On June 22, 2010, the movie Tell Your Friends! The Concert Film! was recorded at the Bell House. It went on to have its world premiere at the 2011 SXSW Film Festival. It starred Reggie Watts, Kurt Braunohler, Kristen Schaal, Liam McEneaney, and Kumail Nanjiani.

=== 2011 ===
On October 20, 2011, comedy and interview podcast How Was Your Week with Julie Klausner hosted by Julie Klausner recorded its first live show with Ted Leo, Fred Armisen, Paul F. Tompkins and Billy Eichner.

=== 2012 ===
On December 21, 2012, the Netflix original comedy special John Hodgman: Ragnarok was filmed here. The special was named for the Ragnarök, a series of cataclysmic events foretold in Norse mythology, and the date of filming was chosen for its significance as the end date of the Mayan calendar.

=== 2013 ===
On June 27, 2013, alt-country trio Puss n Boots recorded live tracks from the venue for their 2014 debut full-length album No Fools, No Fun.

=== 2014 ===
On May 30, 2014, indie rock group Bambi Kino performed a benefit concert.

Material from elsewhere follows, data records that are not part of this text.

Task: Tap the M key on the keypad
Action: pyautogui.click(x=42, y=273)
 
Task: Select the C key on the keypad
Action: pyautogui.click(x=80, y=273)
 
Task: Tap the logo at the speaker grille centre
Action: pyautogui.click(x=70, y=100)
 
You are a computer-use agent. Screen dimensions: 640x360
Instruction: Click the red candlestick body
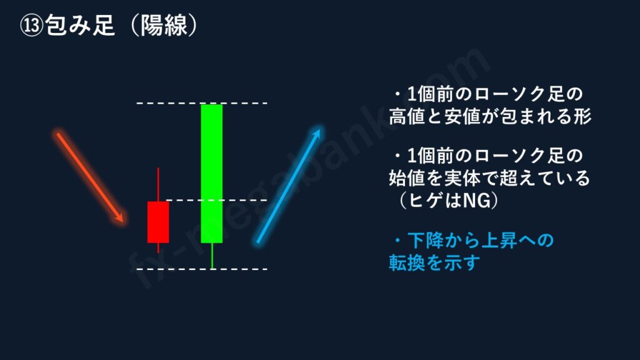click(x=158, y=222)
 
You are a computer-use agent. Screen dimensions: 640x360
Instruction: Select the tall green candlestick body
click(x=212, y=174)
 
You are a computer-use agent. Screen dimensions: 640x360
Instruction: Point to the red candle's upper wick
click(x=158, y=184)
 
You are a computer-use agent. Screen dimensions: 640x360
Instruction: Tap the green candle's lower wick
click(x=212, y=256)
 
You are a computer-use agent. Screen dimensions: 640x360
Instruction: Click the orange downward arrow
click(x=90, y=177)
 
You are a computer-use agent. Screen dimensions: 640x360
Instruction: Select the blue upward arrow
click(x=289, y=185)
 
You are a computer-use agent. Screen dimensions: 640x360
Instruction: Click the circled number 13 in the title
click(x=31, y=25)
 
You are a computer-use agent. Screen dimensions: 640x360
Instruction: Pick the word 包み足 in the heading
click(x=80, y=25)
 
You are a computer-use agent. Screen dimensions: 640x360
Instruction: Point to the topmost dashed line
click(x=202, y=103)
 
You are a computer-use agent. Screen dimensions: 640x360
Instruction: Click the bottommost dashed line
click(x=202, y=269)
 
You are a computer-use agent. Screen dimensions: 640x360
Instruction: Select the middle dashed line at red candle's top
click(x=217, y=201)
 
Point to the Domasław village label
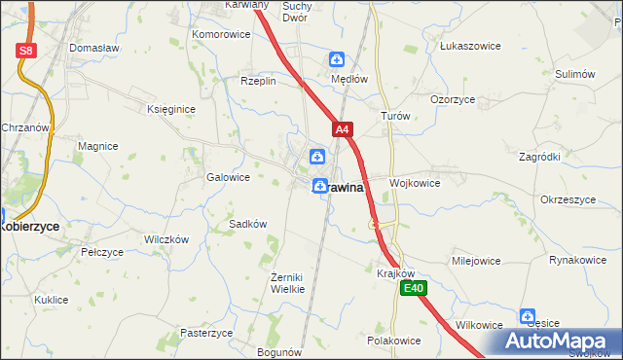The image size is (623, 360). [x=93, y=47]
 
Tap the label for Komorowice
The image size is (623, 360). [x=221, y=34]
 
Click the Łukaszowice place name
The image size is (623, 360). [x=470, y=46]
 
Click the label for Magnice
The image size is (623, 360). [x=98, y=146]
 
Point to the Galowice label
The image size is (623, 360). [x=229, y=178]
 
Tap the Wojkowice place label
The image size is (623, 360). [x=415, y=183]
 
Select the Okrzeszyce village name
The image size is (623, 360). [x=567, y=199]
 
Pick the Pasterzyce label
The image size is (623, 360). [x=207, y=332]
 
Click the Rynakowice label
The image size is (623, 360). [x=577, y=260]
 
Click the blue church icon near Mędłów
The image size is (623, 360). [x=336, y=59]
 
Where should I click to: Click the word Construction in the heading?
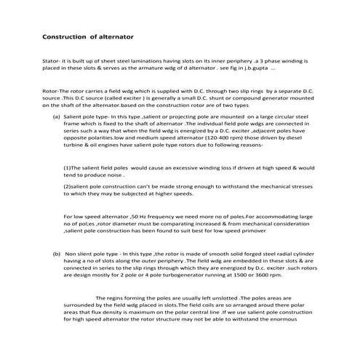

On June 5, 2014, Americana/folk group Molly and the Zombies performed at The Bell House with Jared Hart of The Scandals and Dave Hause as opening acts.

=== 2015 ===
On September 11, 2015, a preview of humorist John Hodgman's show Vacationland played.

===2016===
On January 10, 2016, comedian Liam McEneaney recorded his second album, Working Class Fancy, for Comedy Dynamics at The Bell House, with support acts Colin Jost, Dave Hill, and Rob Paravonian.

On December 17, 2016, YouTuber, comedian and entertainer Joe Santagato had a charity meet and greet event here.

===2017===
On September 6, 2017, the rock supergroup Filthy Friends performed.

===2018===
The tenth anniversary of the venue was celebrated with shows featuring Waxahatchee, Night Shops and Anna St. Louis as well as Shellac, and Ex Hex.

=== 2024 ===
On June 9, 2024, T4T Comedy hosted by Ella Yurman, Terrence Dugan, and Rose Tablizo celebrated its second anniversary at The Bell House. The show featured over 75 transgender comedians performing 60 seconds of material each.